▶ _PROMPT 1_
Write out the part of the passage on Huguet's recordings between "According to Karl-Josef" and "on CD transfers.", inclusive.
▶ _PROMPT 2_
Continue the passage on Huguet's recordings from where it stops.

▶ _EXTRACT TO READ_
□ □ □

According to Karl-Josef Kutsch and Leo Riemens, Huguet's voices was "abundantly represented" on phonograph records. She made numerous recordings for the Gramophone & Typewriter Company from 1903-1908. Her discography consists mainly of arias and ensemble pieces from operas. Her recording of "O luce di quest'anima" is a particular favorite among record collectors.

Huguet sang the role of Nedda in the first complete recording of Pagliacci in 1907 (with the Orchestra and Chorus of the Teatro alla Scala di Milano, Carlo Sabajno conducting). Her recordings also include excerpts from Wagner's Lohengrin (on which she is accompanied by the famous tenor Fernando De Lucia). Volume One of The Record of Singing by Michael Scott (Duckworth, London, 1977) contains a synopsis of her career and an appraisal of her records, some of which are available on CD transfers.

□ □ □

Stored data:
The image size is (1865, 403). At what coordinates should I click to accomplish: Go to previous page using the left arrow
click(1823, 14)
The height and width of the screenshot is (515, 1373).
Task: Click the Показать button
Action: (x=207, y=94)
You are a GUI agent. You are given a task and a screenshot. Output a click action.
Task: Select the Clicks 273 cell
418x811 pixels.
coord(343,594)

□ □ □

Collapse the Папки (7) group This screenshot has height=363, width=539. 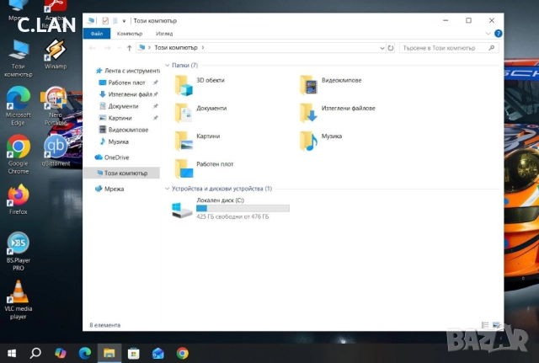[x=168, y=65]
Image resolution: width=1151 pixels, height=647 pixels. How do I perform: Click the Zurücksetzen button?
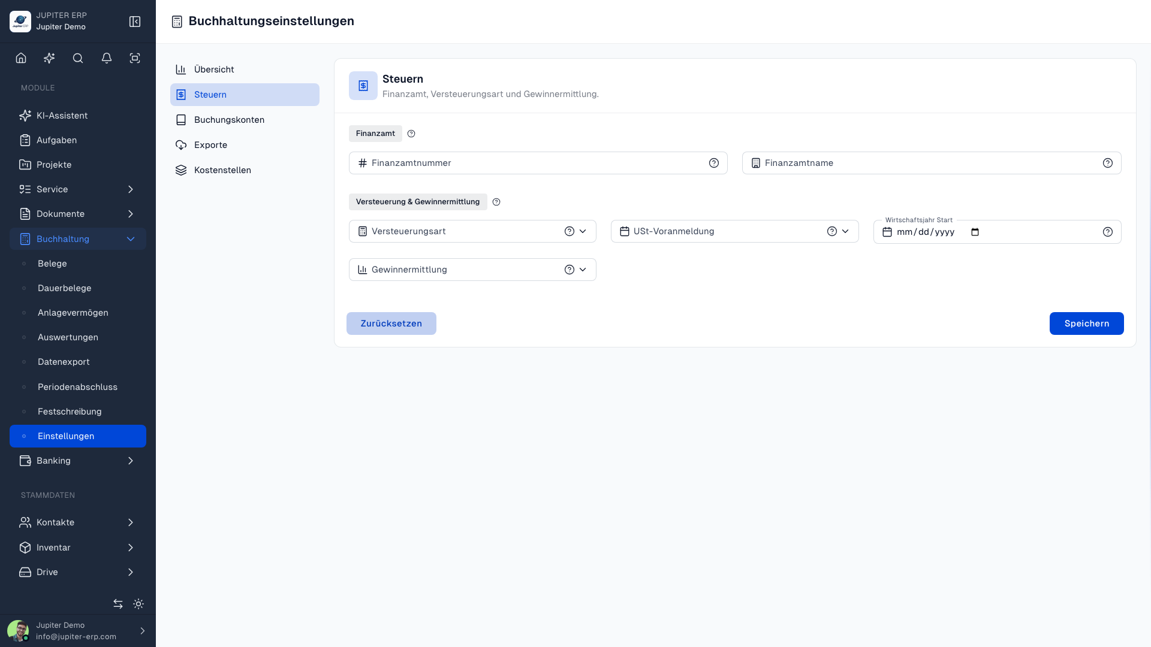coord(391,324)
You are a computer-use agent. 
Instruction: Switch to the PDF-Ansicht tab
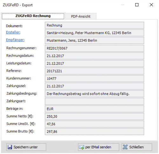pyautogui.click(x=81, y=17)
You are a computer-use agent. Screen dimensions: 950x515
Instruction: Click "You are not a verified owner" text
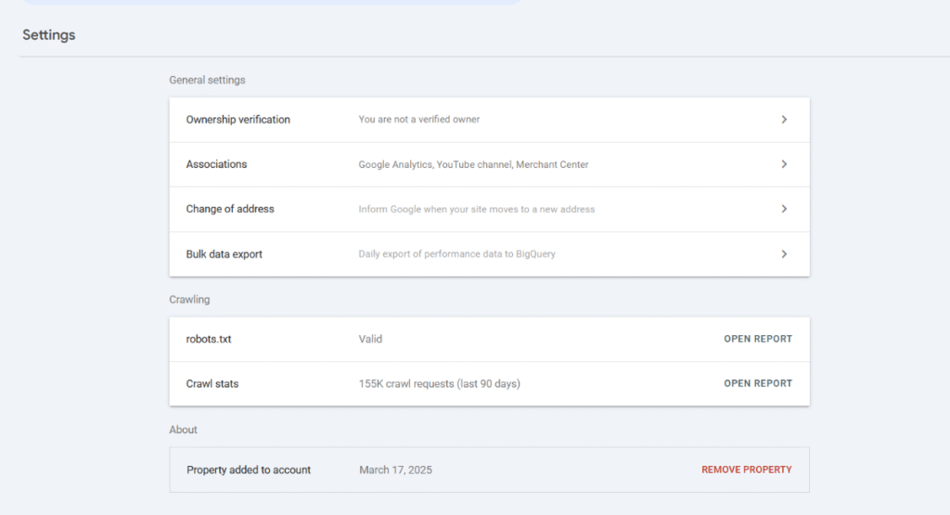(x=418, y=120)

□ □ □

▶ _WRITTEN RESPONSE 1_
According to Karl-Josef Kutsch and Leo Riemens, Huguet's voices was "abundantly represented" on phonograph records. She made numerous recordings for the Gramophone & Typewriter Company from 1903-1908. Her discography consists mainly of arias and ensemble pieces from operas. Her recording of "O luce di quest'anima" is a particular favorite among record collectors.

Huguet sang the role of Nedda in the first complete recording of Pagliacci in 1907 (with the Orchestra and Chorus of the Teatro alla Scala di Milano, Carlo Sabajno conducting). Her recordings also include excerpts from Wagner's Lohengrin (on which she is accompanied by the famous tenor Fernando De Lucia). Volume One of The Record of Singing by Michael Scott (Duckworth, London, 1977) contains a synopsis of her career and an appraisal of her records, some of which are available on CD transfers.

▶ _WRITTEN RESPONSE 2_
Along with Rafael Bezares, Huguet was among a small number of Spanish opera singers to be recorded, as the Compagnie Francaise du Gramophone were more focused on native genres, such as zarzuela and flamenco. 17 commercial wax cylinder of her voice survive; she also recorded 23 cylinders privately for the industrialist Ruperto Regordosa. Huguet's coloratura soprano and high register were advantageous to her recording, as these voice types recorded particularly well on wax cylinders.